**Exercise objective:** What is needed is an exact copy of the lines from the line holding "Task: Select the 'Tout' filter chip" through the end of the material, with no other lines and no pictures.

━━━

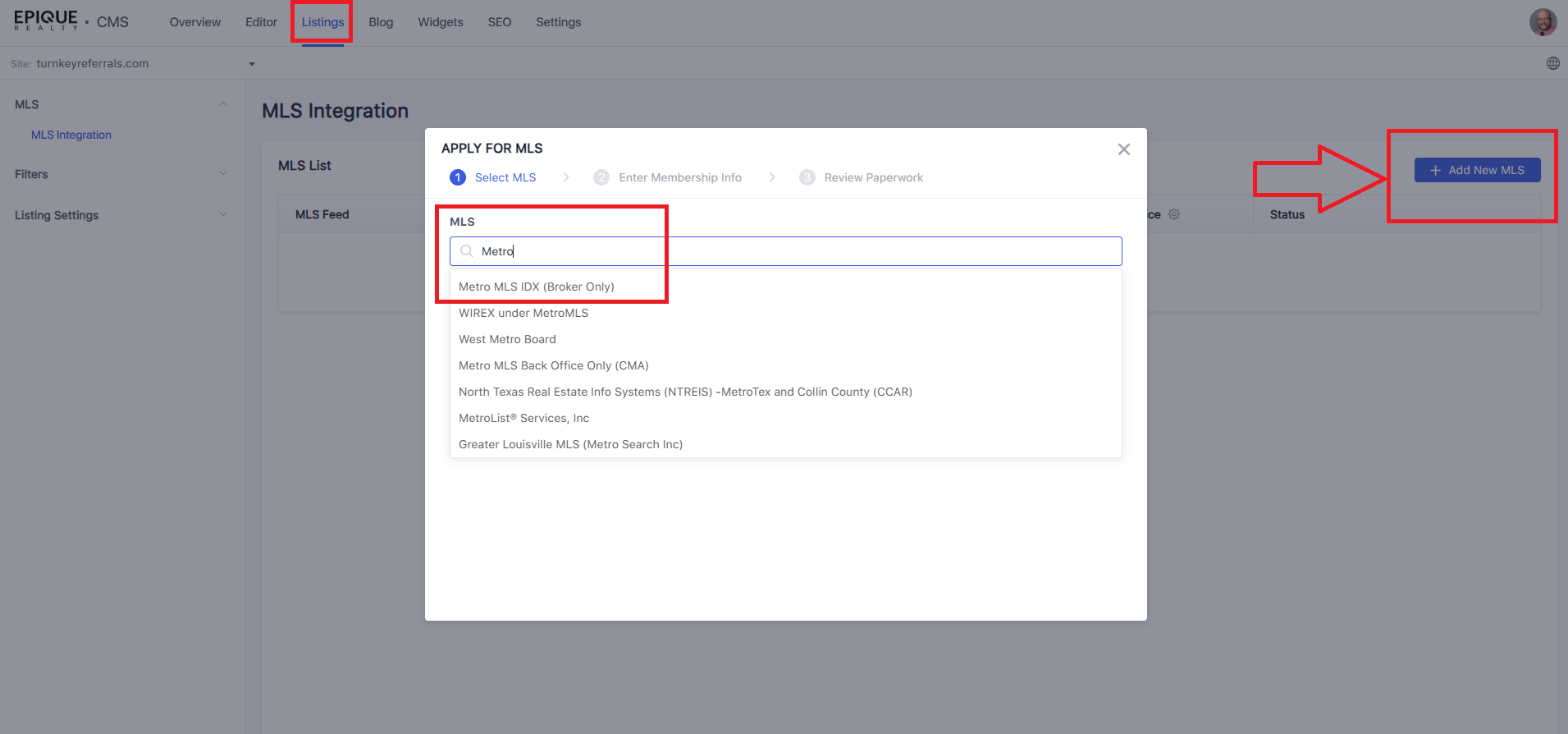The height and width of the screenshot is (734, 1568).
Task: Click the Epique Realty logo
Action: point(46,21)
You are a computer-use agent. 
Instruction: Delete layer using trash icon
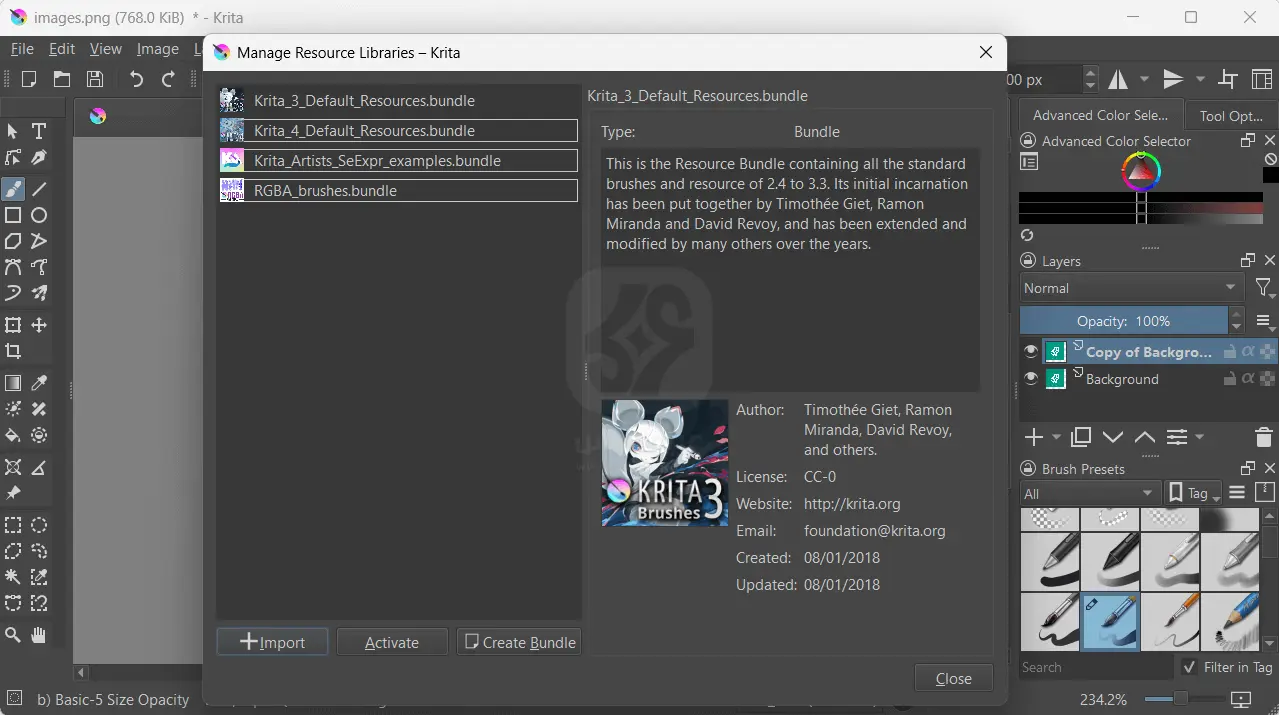point(1263,437)
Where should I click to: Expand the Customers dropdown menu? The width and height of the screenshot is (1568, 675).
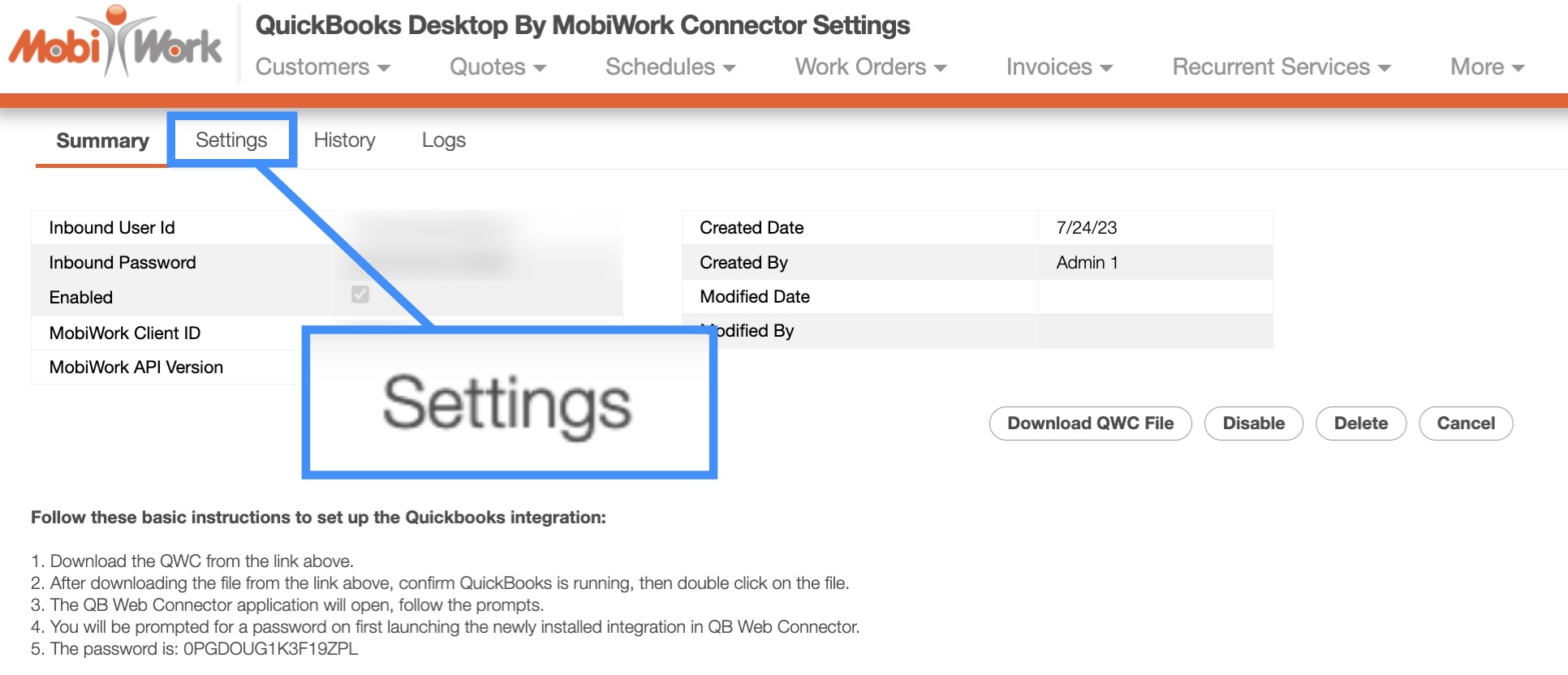click(322, 67)
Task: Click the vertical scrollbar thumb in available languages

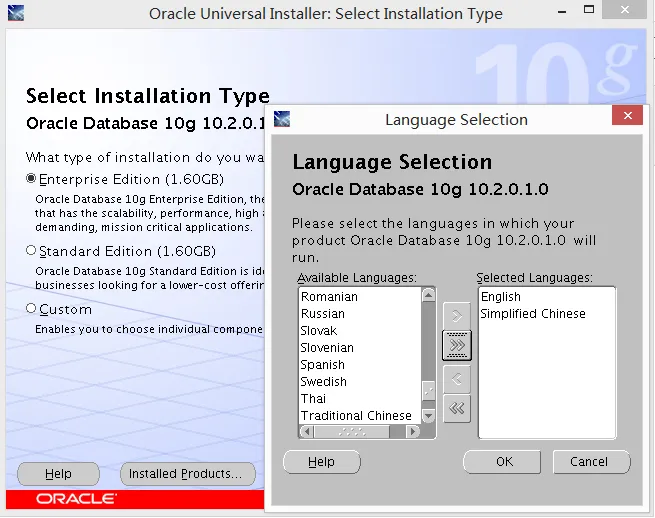Action: [x=428, y=391]
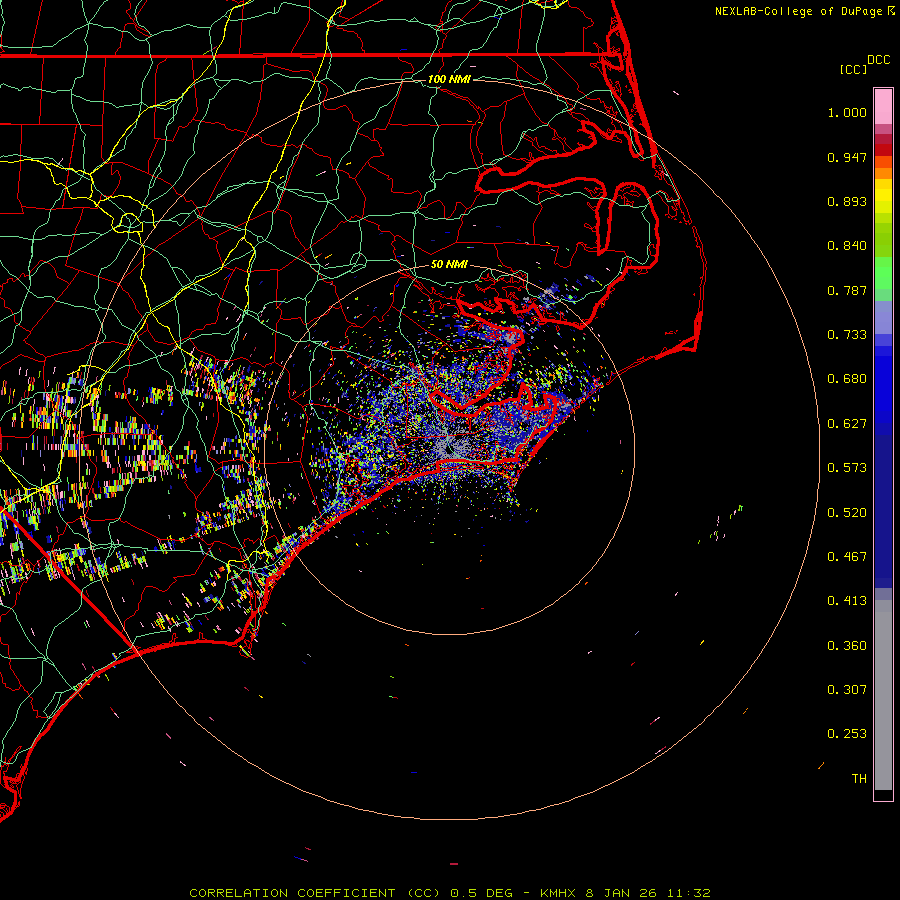
Task: Pick the black swatch at the color bar bottom
Action: point(883,795)
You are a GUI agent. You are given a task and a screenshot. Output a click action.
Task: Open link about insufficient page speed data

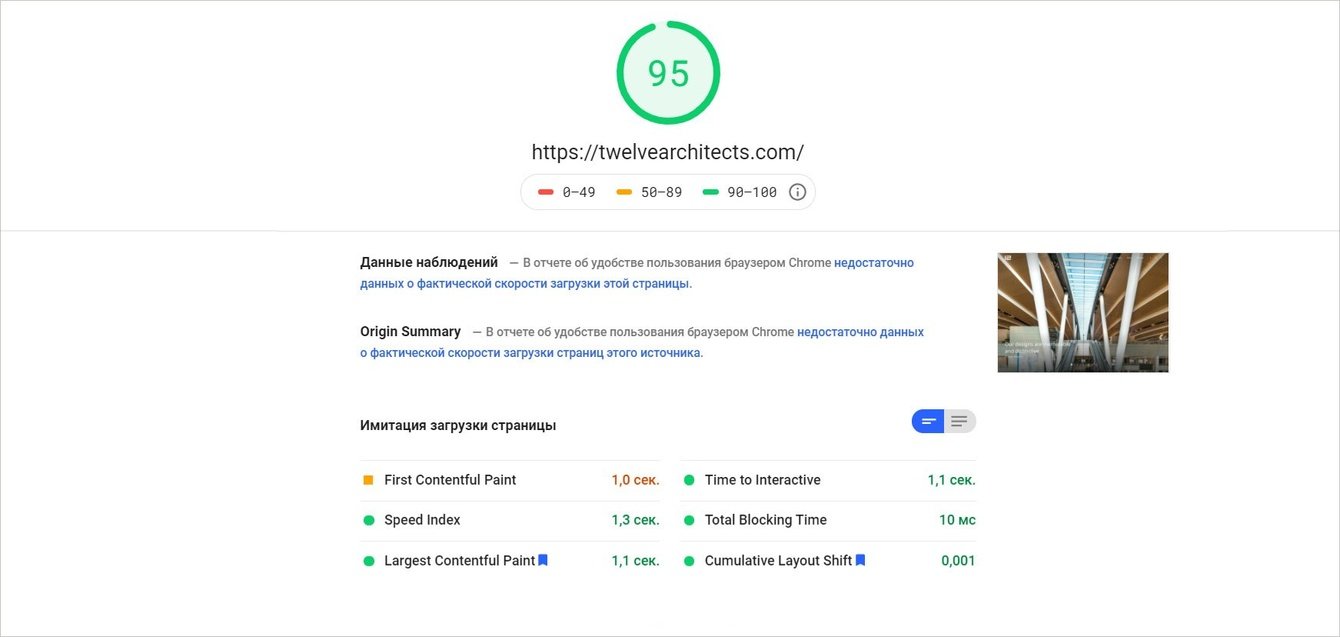pos(637,273)
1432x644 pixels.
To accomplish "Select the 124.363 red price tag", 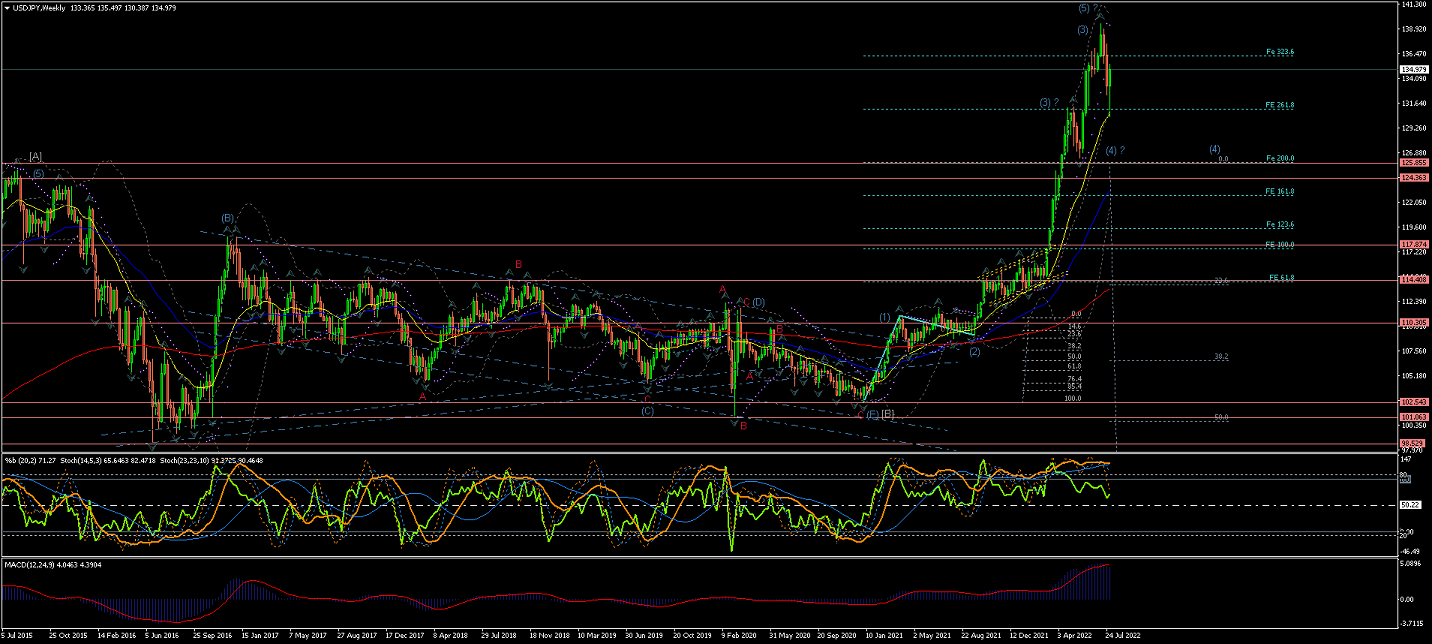I will point(1412,178).
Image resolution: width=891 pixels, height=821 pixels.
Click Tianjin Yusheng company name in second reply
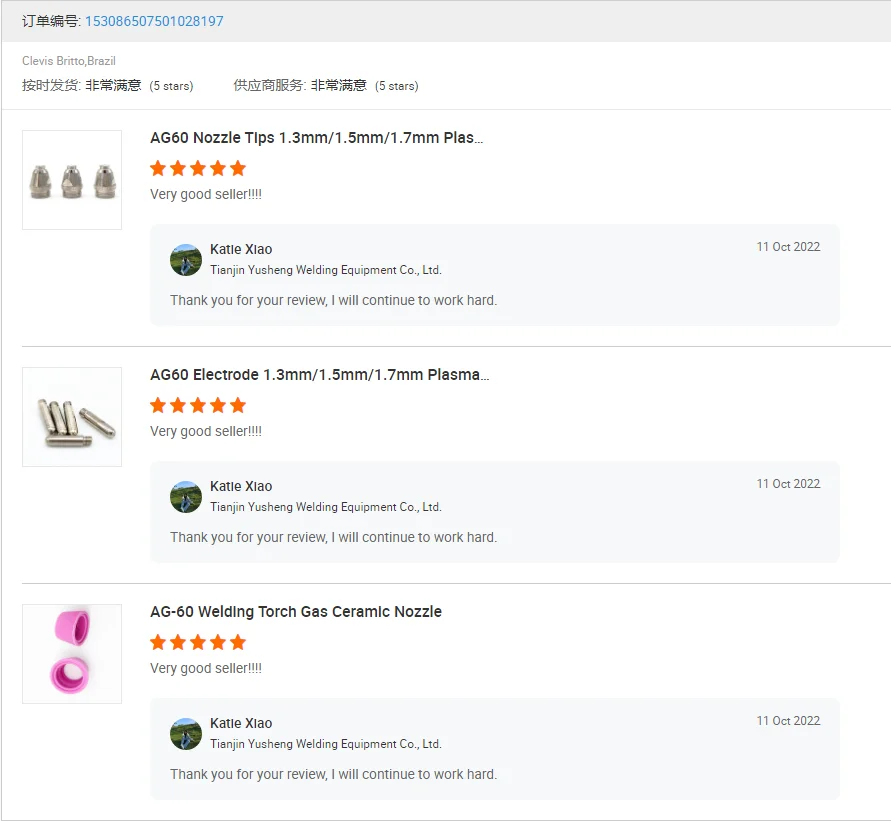pyautogui.click(x=326, y=507)
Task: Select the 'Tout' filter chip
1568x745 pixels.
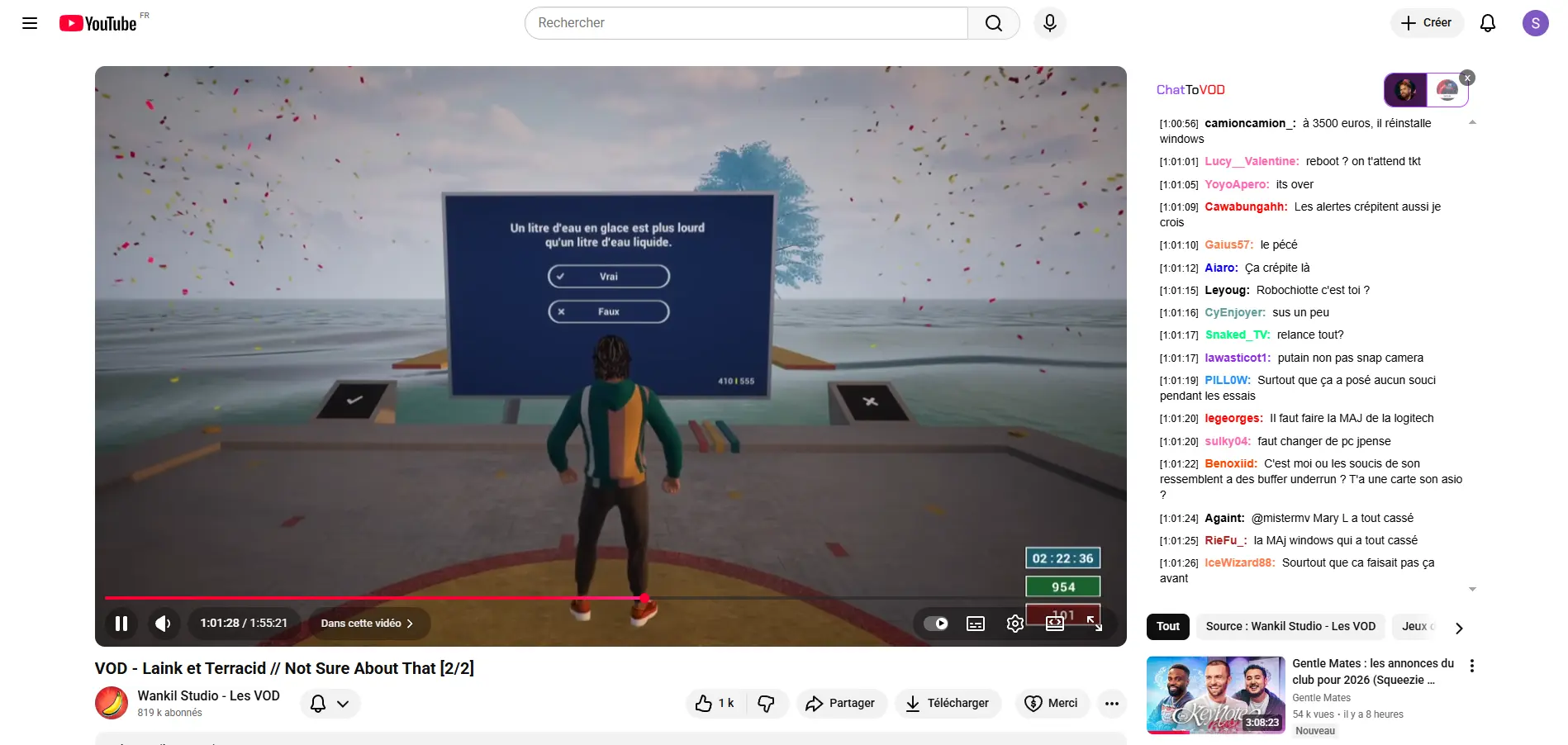Action: tap(1168, 627)
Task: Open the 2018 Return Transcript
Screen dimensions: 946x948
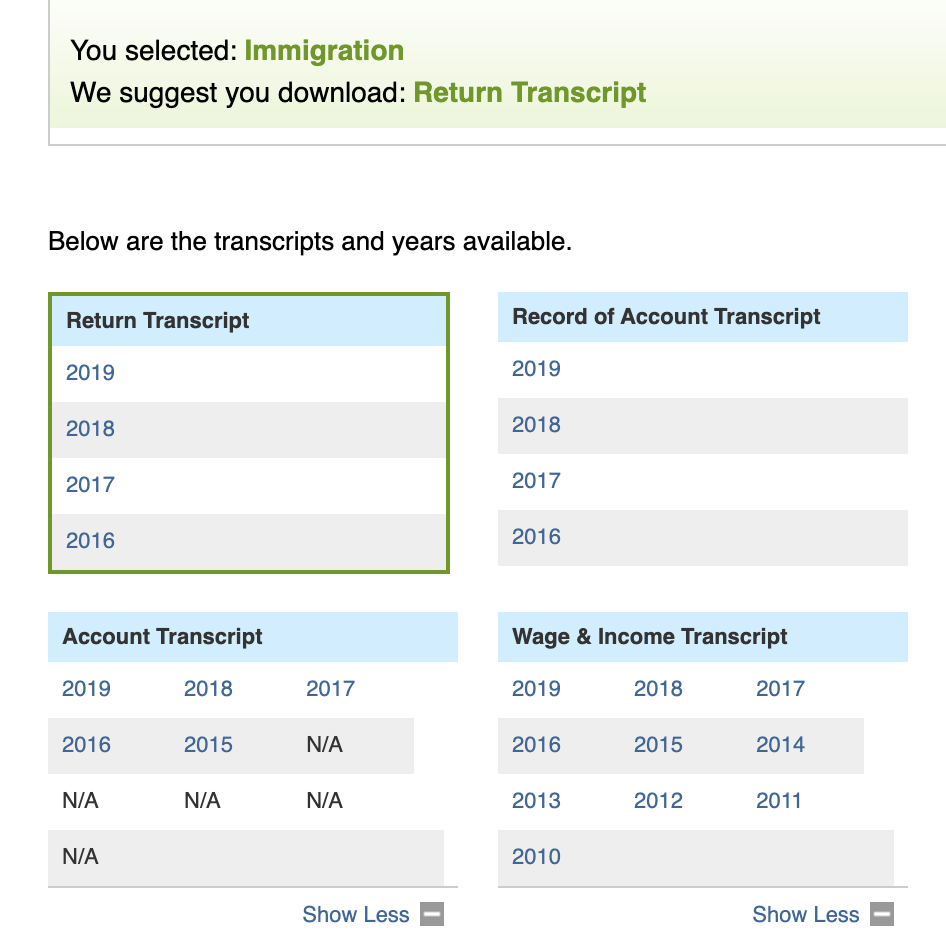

━━━

**Result:**
Task: Select the 'Tout' filter chip
1568x745 pixels.
Action: tap(1168, 627)
Task: Open the 2018 Return Transcript
Screen dimensions: 946x948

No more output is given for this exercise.